Problem ::
Please give an exact printout of the records, without any pictures.

Dataset entries ::
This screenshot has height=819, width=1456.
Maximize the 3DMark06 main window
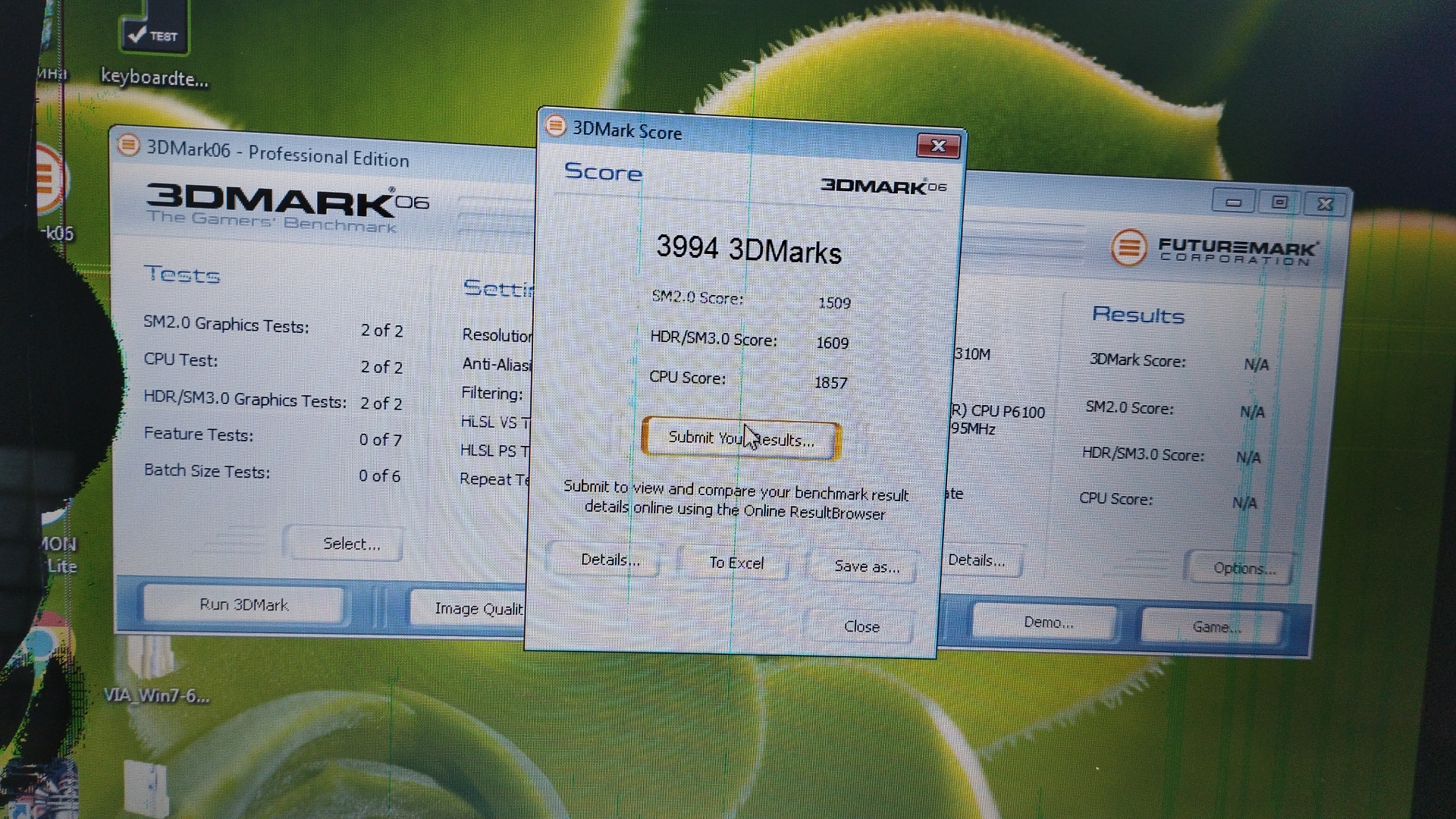point(1279,202)
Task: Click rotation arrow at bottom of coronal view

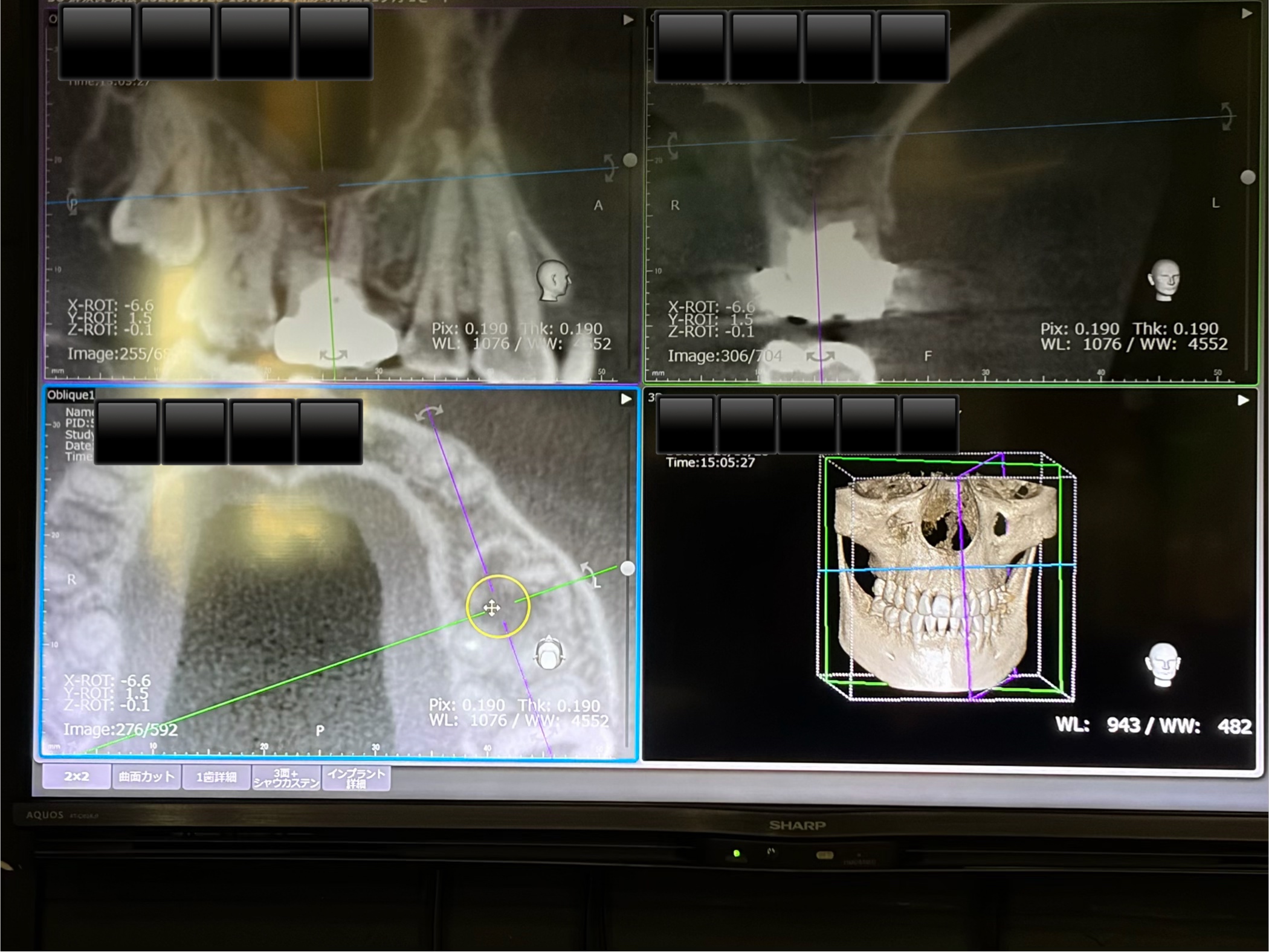Action: [x=820, y=356]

Answer space ::
This screenshot has height=819, width=1456.
Maximize the 3DMark06 main window
point(1279,202)
Task: Click rotation arrow at bottom of coronal view

Action: [x=820, y=356]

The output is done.